Ese fistro llamado Hitler

Por Joaquín del Río

Se cumplieron ayer setenta años del suicidio de Adolf Hitler en su búnker de Berlín –de acuerdo con la versión oficial del episodio, escrita por Iosef Stalin; así que lo más probable es que sea falsa–; y la efemérides sería para olvidar, si no fuera porque este ridículo austriaco causó más daño al mundo que ningún otro ser humano.

Y, encima, fue amigo y aliado de Francisco Franco, que no hubiera gobernado España sin su ayuda; así que desde aquí debe tenérsele más presente que desde otros países.

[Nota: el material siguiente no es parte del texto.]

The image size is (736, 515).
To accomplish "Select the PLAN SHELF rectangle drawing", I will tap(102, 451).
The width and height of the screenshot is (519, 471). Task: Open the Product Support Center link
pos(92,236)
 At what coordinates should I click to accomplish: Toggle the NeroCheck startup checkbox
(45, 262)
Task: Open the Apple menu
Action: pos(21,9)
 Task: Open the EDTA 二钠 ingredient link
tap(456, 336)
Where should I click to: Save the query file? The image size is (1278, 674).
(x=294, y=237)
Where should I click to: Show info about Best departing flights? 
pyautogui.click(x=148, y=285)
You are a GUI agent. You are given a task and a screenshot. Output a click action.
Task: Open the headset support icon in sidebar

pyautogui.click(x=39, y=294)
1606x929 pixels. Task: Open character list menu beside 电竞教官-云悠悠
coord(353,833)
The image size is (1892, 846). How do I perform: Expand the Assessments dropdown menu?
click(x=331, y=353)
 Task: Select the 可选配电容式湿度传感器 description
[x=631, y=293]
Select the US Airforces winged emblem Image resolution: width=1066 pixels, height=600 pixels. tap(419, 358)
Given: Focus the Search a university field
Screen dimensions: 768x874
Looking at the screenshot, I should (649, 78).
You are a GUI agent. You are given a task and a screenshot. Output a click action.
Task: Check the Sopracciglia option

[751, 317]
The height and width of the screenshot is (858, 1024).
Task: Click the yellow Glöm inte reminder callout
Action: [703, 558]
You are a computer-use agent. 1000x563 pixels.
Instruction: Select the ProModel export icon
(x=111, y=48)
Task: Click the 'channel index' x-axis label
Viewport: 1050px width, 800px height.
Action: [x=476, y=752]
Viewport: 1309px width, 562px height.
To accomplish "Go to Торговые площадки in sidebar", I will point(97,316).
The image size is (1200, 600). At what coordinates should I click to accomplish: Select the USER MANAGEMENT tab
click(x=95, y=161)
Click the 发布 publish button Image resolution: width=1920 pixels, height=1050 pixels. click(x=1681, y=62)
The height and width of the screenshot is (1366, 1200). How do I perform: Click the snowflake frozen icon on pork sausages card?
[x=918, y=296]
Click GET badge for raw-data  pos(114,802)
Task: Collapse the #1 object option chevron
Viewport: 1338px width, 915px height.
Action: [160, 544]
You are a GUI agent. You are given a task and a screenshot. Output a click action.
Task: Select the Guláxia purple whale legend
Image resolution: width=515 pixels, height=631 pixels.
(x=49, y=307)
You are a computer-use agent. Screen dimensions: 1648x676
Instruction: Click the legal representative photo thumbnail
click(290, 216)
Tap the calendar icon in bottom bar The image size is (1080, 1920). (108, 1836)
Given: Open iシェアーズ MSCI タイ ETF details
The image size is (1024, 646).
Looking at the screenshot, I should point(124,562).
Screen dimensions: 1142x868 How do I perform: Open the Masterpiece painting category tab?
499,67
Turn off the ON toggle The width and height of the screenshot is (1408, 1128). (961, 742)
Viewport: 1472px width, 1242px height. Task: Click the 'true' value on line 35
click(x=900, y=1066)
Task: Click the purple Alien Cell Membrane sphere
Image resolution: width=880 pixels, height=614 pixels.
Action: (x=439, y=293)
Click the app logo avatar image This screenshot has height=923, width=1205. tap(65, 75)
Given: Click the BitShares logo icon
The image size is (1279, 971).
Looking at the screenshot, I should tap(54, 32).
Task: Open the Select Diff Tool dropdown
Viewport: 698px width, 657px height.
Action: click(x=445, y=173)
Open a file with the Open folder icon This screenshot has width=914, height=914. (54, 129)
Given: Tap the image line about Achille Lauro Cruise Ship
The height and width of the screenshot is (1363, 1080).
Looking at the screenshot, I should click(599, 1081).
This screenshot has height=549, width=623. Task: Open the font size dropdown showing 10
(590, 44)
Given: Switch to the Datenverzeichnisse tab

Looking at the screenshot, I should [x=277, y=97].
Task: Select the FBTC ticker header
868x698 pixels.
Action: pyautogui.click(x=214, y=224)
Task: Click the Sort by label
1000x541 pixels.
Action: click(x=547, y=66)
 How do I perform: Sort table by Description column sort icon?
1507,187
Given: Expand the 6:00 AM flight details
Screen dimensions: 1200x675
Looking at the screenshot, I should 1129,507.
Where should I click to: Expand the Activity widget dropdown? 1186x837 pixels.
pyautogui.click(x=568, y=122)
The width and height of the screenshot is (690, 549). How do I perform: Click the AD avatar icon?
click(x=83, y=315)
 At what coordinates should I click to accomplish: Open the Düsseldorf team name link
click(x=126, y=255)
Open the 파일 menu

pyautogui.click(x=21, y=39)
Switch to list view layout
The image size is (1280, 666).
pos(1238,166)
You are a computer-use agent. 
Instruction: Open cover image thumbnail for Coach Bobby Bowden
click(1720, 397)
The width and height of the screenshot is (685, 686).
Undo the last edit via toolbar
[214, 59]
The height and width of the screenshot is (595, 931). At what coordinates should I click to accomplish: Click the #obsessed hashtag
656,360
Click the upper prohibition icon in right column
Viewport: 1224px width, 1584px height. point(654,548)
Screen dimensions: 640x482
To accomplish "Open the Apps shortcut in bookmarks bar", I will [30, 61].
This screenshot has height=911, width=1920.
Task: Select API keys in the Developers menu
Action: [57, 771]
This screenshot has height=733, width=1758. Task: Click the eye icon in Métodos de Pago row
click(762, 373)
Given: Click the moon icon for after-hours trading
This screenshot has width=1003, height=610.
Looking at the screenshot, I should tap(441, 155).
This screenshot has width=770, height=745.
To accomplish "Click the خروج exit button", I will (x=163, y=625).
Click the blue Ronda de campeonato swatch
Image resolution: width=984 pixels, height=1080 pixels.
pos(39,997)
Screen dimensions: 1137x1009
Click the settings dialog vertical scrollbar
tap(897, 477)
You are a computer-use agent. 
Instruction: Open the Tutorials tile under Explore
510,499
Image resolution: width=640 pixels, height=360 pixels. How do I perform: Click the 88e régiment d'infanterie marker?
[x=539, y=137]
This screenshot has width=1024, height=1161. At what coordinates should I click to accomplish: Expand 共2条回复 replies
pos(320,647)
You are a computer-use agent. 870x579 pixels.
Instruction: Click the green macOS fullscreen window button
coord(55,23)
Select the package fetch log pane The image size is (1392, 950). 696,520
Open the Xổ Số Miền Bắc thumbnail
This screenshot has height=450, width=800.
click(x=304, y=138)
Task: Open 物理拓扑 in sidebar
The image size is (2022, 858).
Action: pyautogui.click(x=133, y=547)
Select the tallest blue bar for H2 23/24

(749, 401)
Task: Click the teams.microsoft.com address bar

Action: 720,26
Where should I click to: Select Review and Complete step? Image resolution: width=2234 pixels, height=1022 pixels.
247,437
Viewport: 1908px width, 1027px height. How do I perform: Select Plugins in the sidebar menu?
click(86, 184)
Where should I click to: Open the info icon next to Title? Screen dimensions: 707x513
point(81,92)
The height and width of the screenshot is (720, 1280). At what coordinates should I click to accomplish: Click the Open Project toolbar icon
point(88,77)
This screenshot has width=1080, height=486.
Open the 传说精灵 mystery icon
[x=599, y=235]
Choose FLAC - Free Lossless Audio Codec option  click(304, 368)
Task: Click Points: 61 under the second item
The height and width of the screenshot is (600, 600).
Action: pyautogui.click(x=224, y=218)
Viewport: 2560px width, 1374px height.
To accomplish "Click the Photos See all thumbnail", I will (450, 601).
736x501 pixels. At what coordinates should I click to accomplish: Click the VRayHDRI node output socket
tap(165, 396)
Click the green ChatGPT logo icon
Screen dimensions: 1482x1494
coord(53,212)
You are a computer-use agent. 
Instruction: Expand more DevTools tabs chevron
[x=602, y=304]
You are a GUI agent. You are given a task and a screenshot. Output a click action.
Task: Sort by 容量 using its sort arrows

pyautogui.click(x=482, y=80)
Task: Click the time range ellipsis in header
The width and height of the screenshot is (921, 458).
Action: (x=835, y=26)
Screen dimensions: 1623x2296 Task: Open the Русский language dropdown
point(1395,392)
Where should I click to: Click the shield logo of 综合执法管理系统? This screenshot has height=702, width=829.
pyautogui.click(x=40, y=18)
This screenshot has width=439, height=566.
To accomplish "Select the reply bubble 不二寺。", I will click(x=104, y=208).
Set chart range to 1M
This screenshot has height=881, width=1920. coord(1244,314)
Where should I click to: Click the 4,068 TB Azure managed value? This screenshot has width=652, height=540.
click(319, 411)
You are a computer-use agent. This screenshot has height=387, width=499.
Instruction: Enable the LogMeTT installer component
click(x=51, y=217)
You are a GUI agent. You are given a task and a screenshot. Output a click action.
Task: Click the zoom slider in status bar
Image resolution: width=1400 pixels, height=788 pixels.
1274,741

De modo que conviene saber de aquel cabo que fue una piltrafa de hombre y un resentido, aunque dominó Alemania y el mundo gracias a la destreza de sus generales (entre los que hay nombres legendarios, como Rommel o Guderian), a la inteligencia de sus ingenieros (Messerschmith, Von Braun...) y a la precisa organización de sus paisanos (adoptivos, en realidad; puesto que él era austriaco, aunque a Alemania y Austria las unió el 'Anschluss').

Por no ser no era ni un hombre completo, ya que sólo tuvo relaciones sexuales con menores (si las tuvo, lo que no se puede saber; porque sería un delito). En cambio, sí consta que experimentó más de un orgasmo dirigiéndose a las masas, en aquellos mítines que le organizaban Speer, Himmler, Goering y Hess (¡vaya cuatro!; entre  ellos juntan todo lo peor que da de sí el ser humano).

Así que conviene aprovechar el aniversario para acercarse al personaje y descubrir su ruindad en todo su esplendor. Lean ustedes la magnífica biografía del británico Ian Kershaw o el libro 'Auge y caída del Tercer Reich', de mi colega estadounidense William L. Shirer.